A worker whose savings earned 10 percent a year before plan expenses of 1 percent would accumulate $2,213,000, or 13.66 years of final income. To live on that, you'll probably need to reduce your standard of living a bit.
A worker whose savings earned the same 10 percent a year before plan expenses of 2 percent would accumulate "only" $1,715,000, or 10.58 years of income. That's a serious reduction in standard of living.
As I said, the long-term difference can be more than a million dollars.
Significantly, even a generous employer match can't make up for excessive expenses. The same worker whose savings earned 10 percent before expenses of 2 percent would accumulate $2,572,000 if he had the benefit of a 50 percent employer match.

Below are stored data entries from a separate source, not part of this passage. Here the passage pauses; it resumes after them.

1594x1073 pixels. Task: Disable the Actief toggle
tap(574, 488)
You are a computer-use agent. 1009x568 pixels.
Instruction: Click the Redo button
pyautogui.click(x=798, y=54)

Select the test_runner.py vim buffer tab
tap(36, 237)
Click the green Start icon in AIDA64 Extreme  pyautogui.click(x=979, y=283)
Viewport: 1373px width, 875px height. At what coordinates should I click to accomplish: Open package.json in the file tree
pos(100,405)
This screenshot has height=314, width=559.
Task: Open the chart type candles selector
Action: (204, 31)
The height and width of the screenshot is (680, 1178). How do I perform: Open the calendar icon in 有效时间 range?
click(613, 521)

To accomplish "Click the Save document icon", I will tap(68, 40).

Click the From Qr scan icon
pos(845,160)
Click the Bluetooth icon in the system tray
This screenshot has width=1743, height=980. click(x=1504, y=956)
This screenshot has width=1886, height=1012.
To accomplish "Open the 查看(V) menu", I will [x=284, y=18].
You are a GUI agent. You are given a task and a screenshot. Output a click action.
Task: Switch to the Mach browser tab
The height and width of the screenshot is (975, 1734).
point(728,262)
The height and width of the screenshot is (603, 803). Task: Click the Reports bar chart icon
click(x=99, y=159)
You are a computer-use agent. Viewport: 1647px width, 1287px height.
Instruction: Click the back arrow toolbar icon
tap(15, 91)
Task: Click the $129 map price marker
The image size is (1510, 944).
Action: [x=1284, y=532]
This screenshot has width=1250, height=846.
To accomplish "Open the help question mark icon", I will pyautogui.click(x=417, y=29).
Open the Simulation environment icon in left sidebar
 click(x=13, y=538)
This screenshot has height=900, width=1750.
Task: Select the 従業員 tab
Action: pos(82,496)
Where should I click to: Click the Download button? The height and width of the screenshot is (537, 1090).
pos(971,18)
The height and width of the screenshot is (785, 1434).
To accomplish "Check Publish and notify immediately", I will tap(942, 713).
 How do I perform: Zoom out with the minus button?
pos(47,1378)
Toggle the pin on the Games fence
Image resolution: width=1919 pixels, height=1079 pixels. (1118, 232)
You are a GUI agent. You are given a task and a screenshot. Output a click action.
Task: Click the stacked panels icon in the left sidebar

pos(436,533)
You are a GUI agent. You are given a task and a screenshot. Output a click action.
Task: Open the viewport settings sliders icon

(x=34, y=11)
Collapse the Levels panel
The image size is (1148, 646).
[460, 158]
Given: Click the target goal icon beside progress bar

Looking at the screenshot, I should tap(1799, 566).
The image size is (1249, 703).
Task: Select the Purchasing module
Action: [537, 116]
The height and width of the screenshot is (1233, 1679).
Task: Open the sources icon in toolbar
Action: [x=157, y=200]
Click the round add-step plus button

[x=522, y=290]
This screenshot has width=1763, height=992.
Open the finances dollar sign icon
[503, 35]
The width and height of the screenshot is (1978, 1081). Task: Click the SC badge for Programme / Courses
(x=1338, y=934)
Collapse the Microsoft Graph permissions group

(Employers take note: You can do more for your employees with a low-expense plan than you can with a high match. Employees take note: If your employer is indifferent to plan expenses but generous with the match, you should look for a smarter employer.)
The federal government has established the platinum standard for 401(k) plans. It's called the Thrift Savings Plan, and it is available to all federal employees. This plan has annual expenses of 6 basis points. That's 0.06 percent. It's a tiny fraction of the costs in typical private sector 401(k) plans and a rounding error compared to the outrages that pass for plans in the 403(b) sector.
Nothing measures up against the Thrift Savings Plan.
The rest of us live in a world of gold, silver, bronze and lead -- the best and worst of what the financial services industry has to offer. How do you know if your plan ranks as gold or lead?
Here's the approach I took. Using the Morningstar mutual fund database, I rank-ordered the expense ratios of three major fund categories: balanced, domestic equity and taxable bonds. Then I found the expense ratios for least expensive 10 percent, 25 percent, 50 percent, 75 percent and 90 percent. The table below shows the distribution of expense ratios.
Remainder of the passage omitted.